EXERCISE AIM: Copy out the entries from the very beginning through the line that contains "(x=407, y=109)", including that line. Leave the pictures out of your copy.

—————

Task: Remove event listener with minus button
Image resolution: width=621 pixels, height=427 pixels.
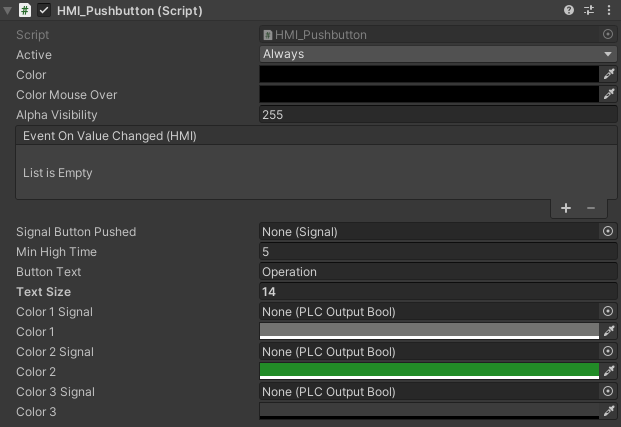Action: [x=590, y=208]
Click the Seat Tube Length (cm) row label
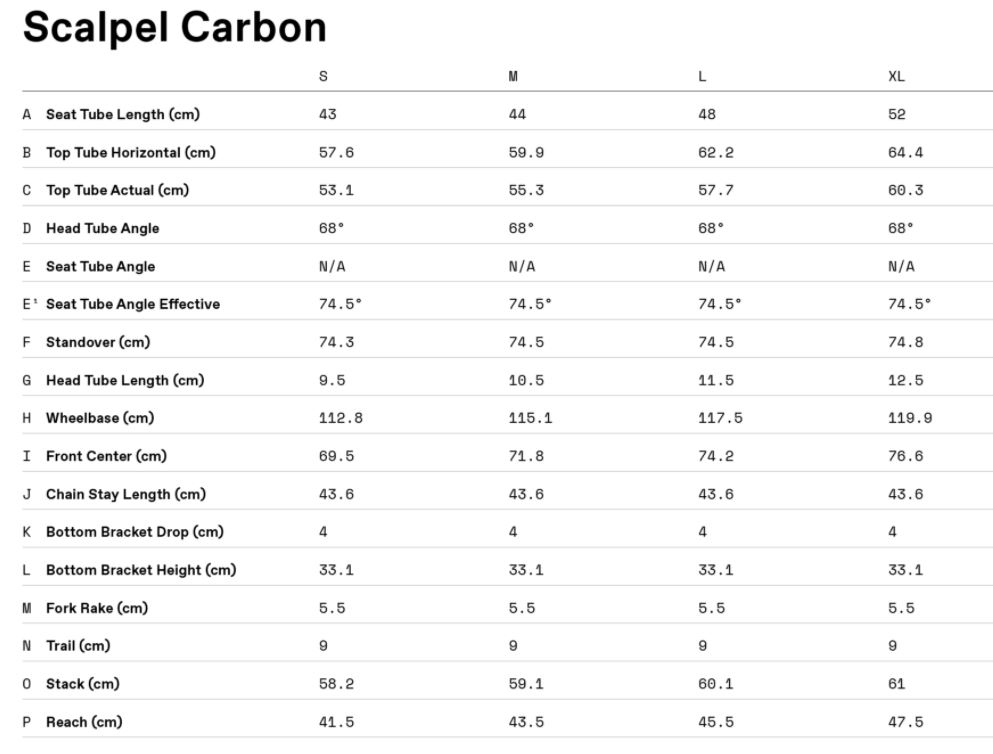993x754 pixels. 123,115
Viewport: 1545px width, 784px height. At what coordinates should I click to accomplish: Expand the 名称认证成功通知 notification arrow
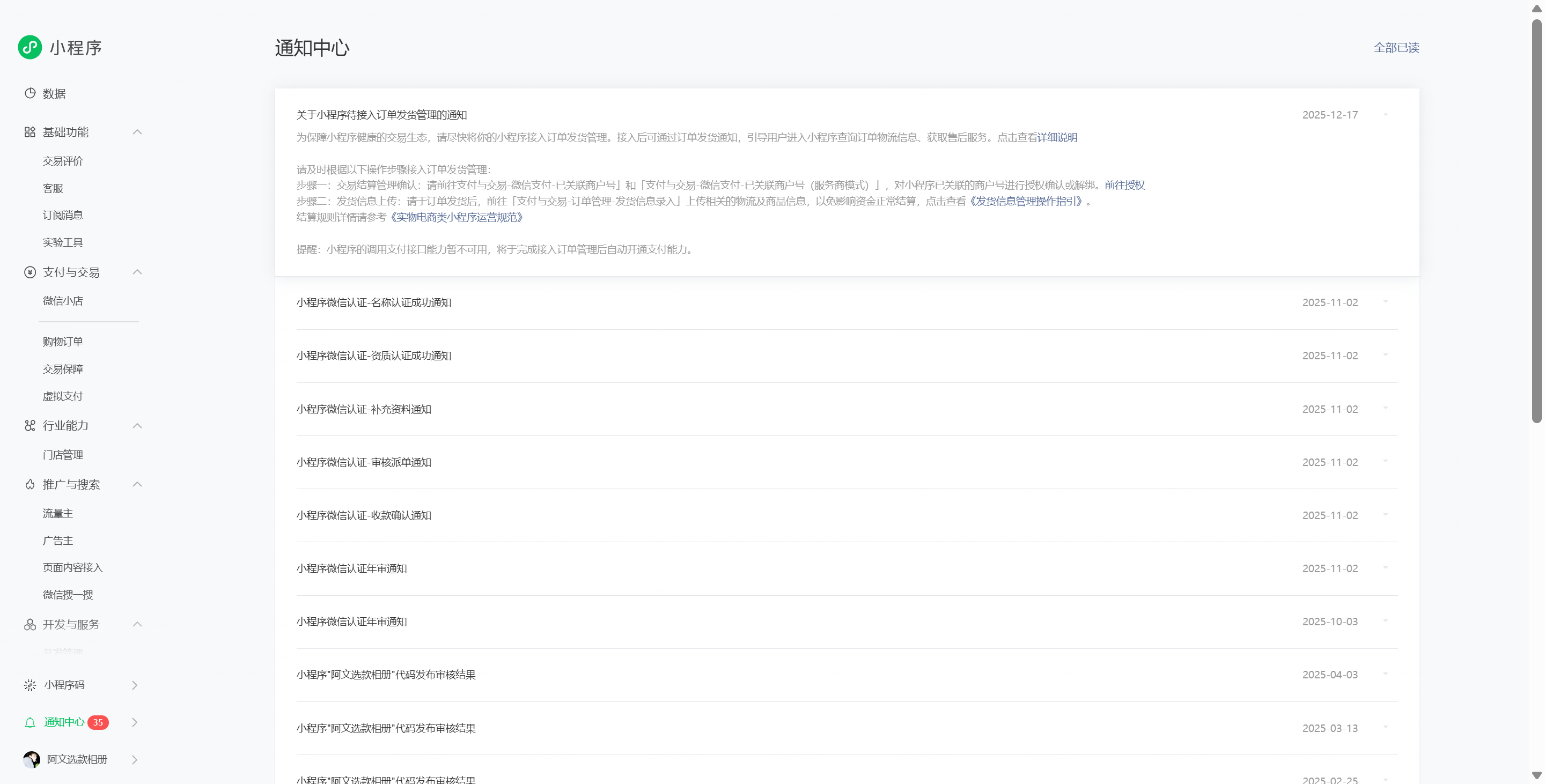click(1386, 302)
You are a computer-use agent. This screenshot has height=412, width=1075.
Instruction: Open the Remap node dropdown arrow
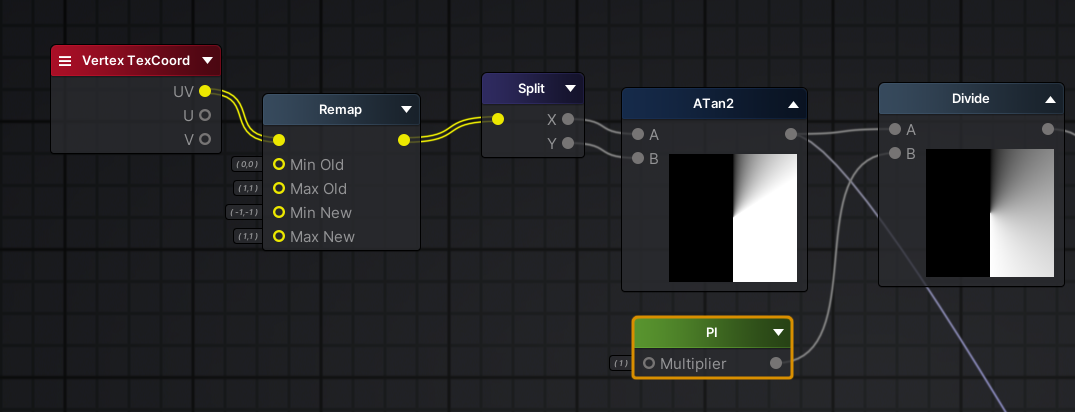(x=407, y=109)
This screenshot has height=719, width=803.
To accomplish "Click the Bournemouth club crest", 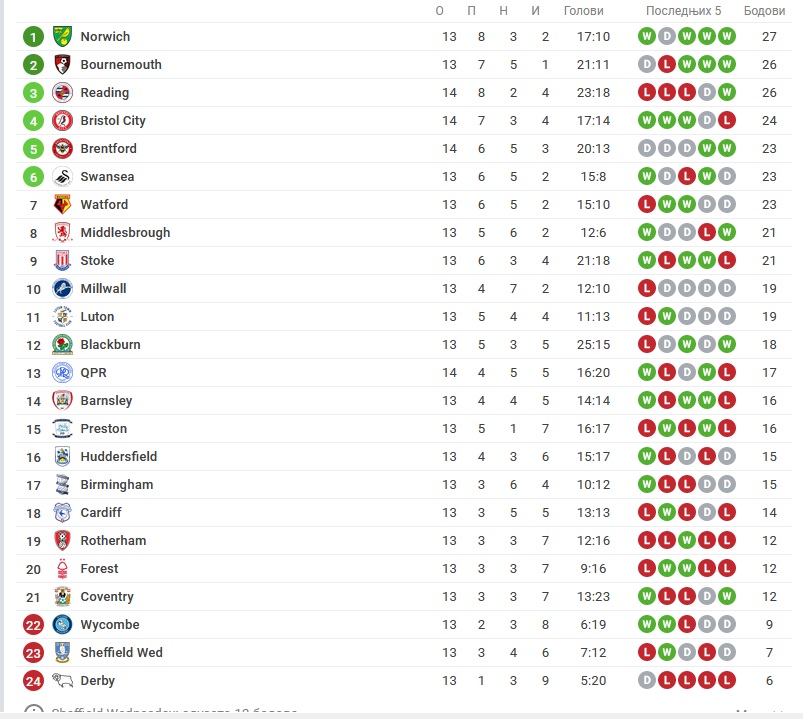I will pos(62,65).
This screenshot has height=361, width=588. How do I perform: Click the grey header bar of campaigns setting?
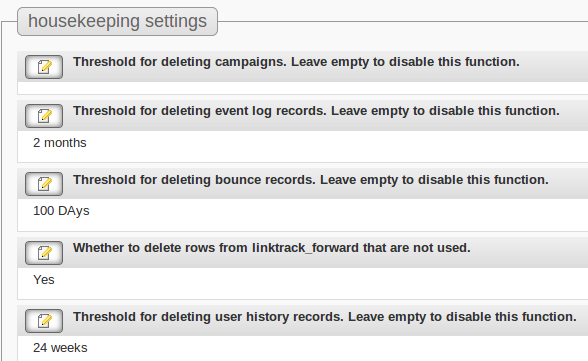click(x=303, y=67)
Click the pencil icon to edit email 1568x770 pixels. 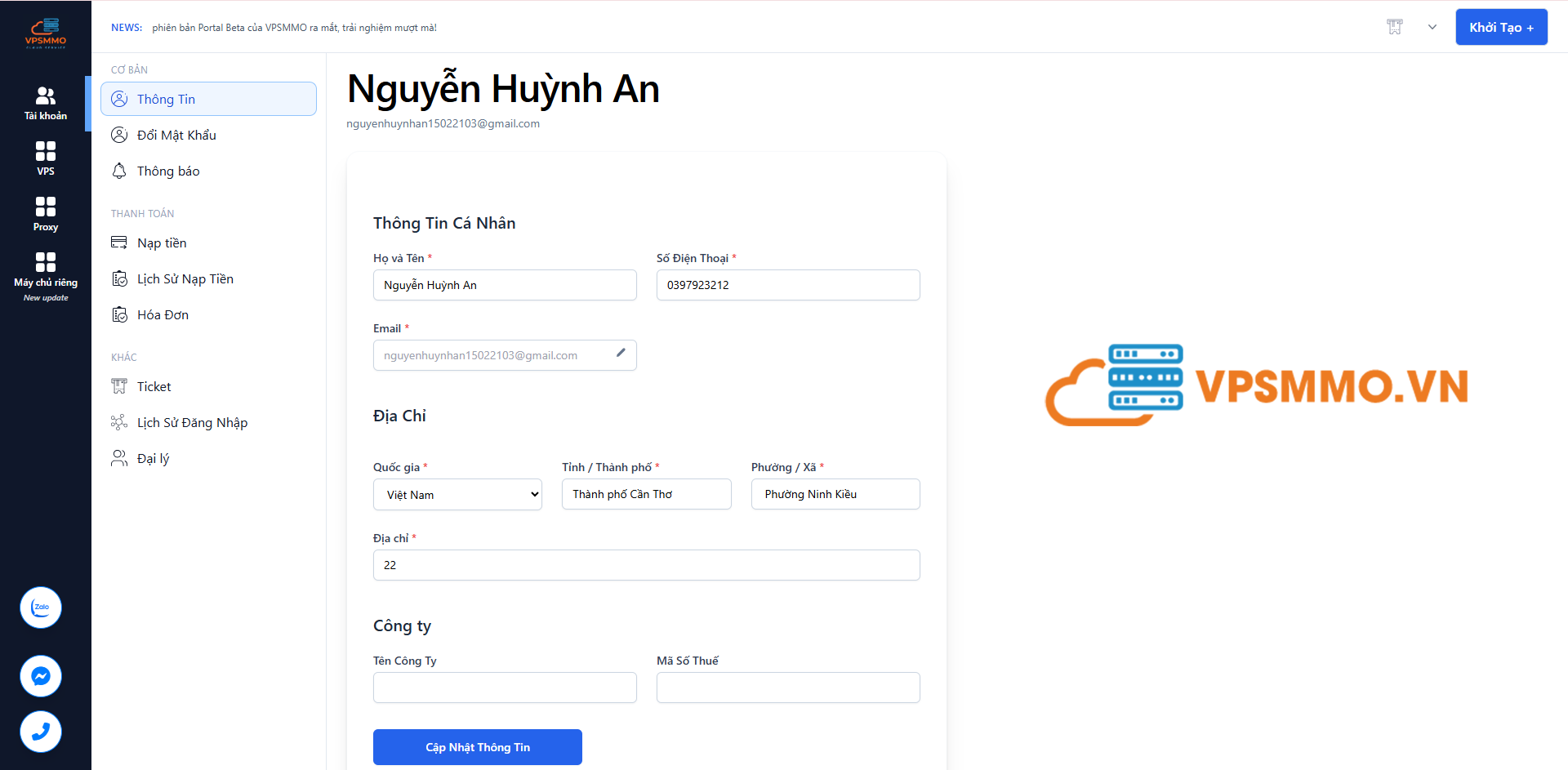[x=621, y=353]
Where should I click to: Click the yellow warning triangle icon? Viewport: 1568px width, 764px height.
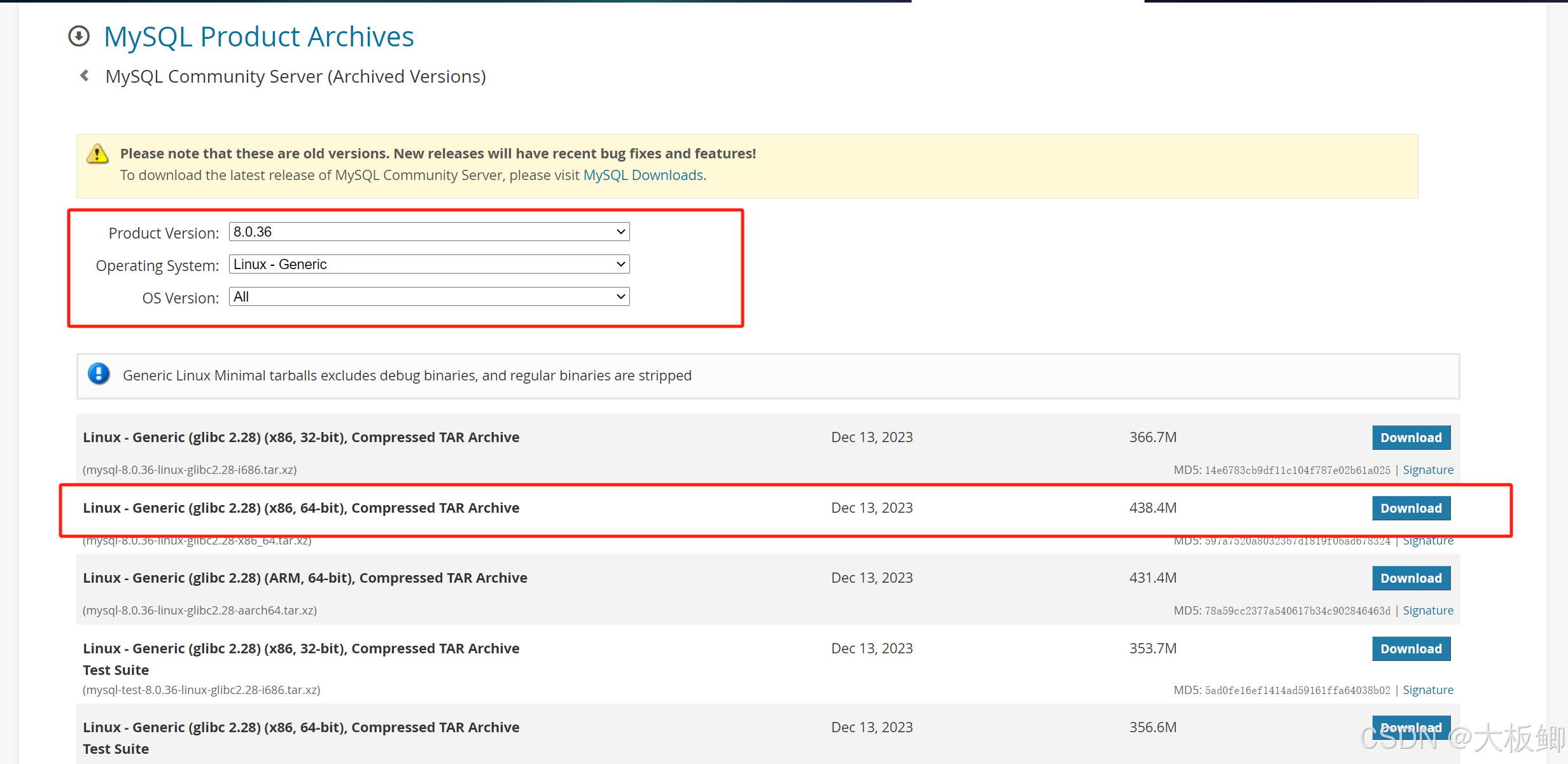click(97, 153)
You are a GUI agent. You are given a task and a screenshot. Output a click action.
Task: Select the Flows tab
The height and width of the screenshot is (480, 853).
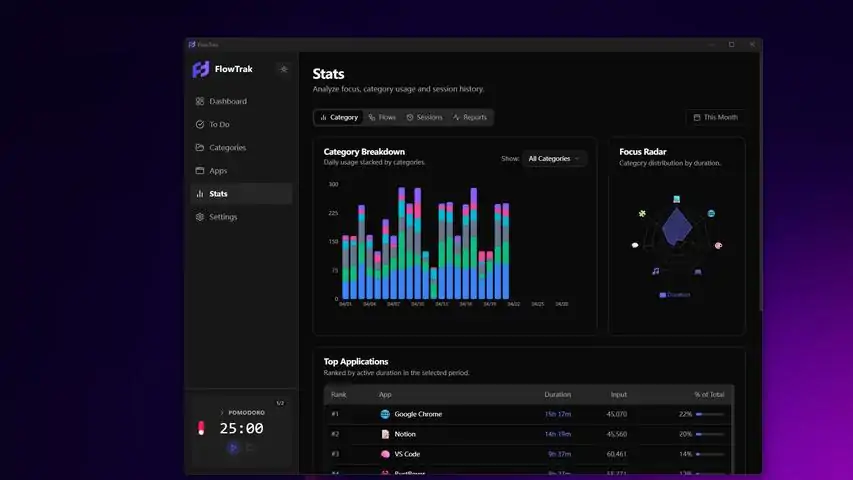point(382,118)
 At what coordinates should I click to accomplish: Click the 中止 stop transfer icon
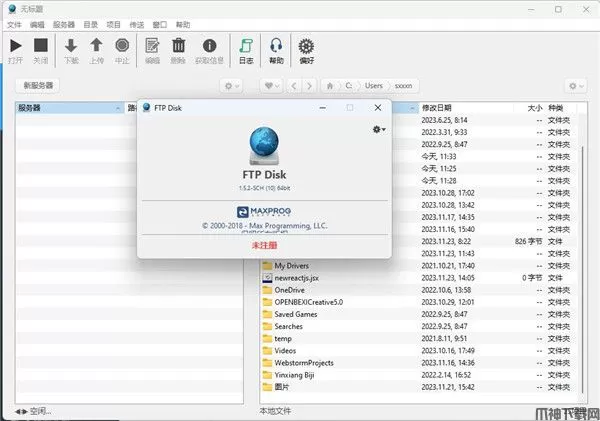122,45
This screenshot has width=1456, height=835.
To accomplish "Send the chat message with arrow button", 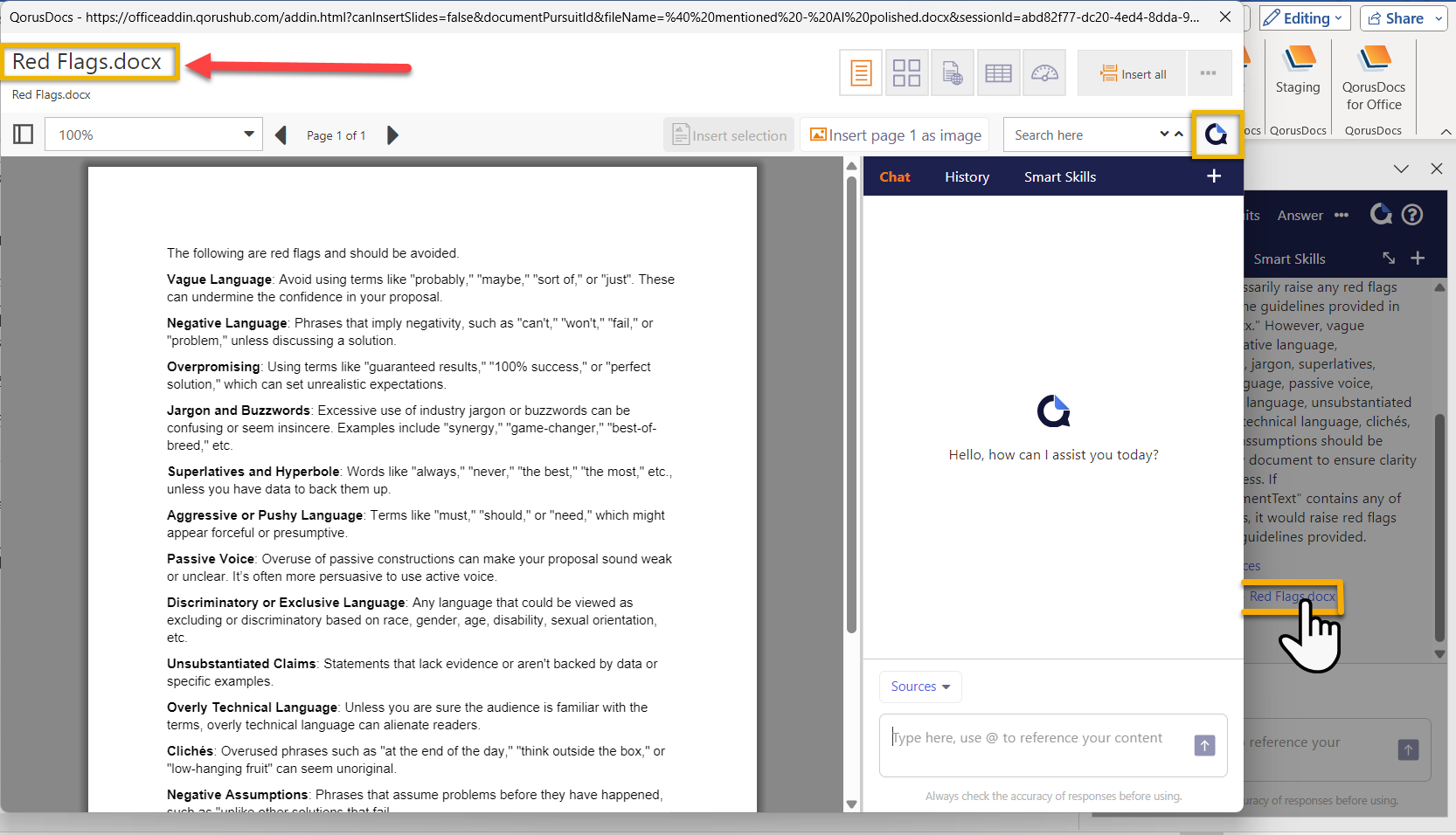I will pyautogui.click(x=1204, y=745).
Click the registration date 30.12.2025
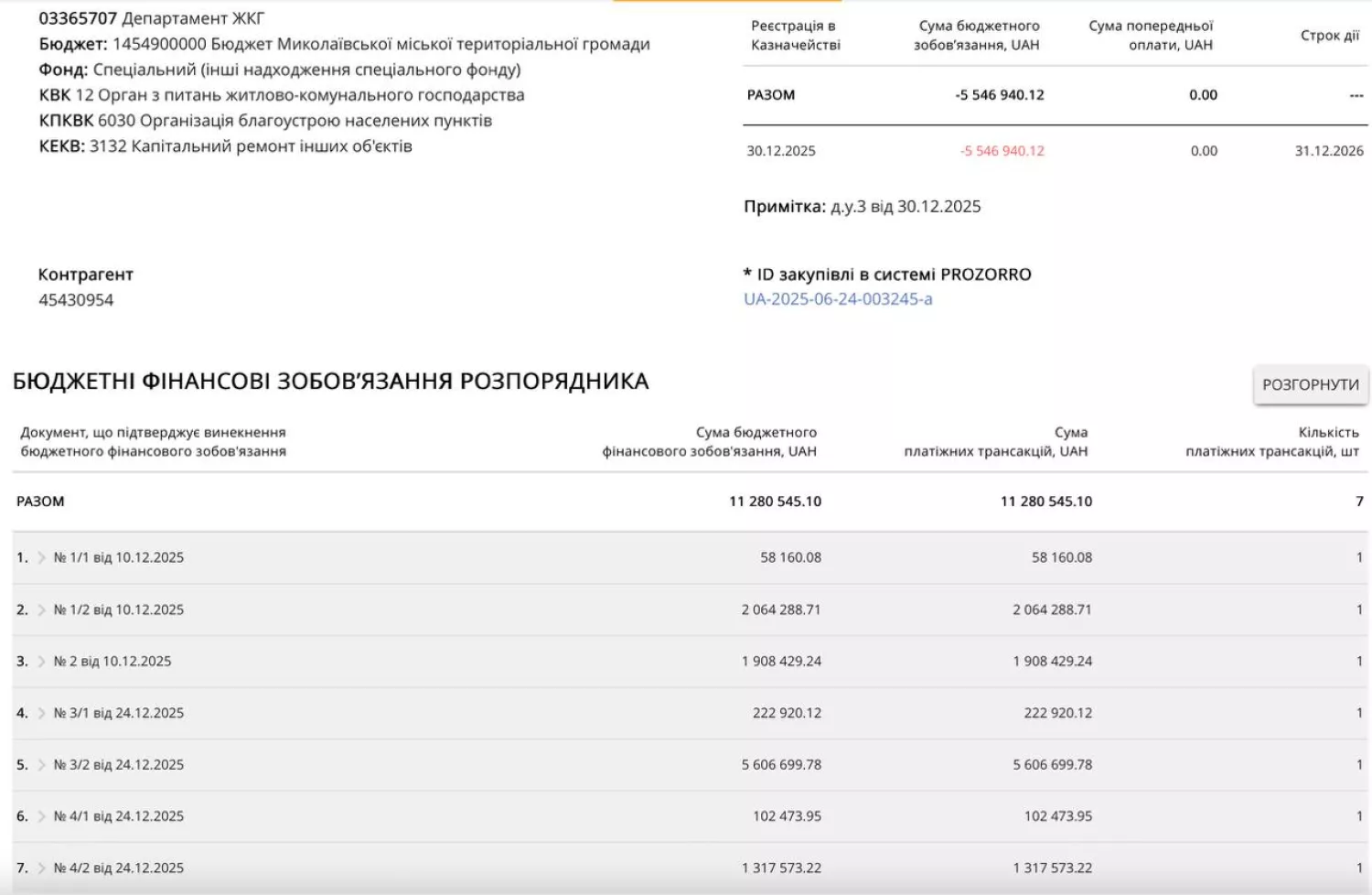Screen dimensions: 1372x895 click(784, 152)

—————

WRITTEN ANSWER:
Task: Remove event listener with minus button
Image resolution: width=621 pixels, height=427 pixels.
Action: [x=590, y=208]
Click the Seat Tube Length (cm) row label
993x754 pixels. 123,115
Viewport: 1545px width, 784px height. At what coordinates should I click to accomplish: Expand the 名称认证成功通知 notification arrow
click(1386, 302)
You are a computer-use agent. This screenshot has height=412, width=1075.
Instruction: Open the Remap node dropdown arrow
(x=407, y=109)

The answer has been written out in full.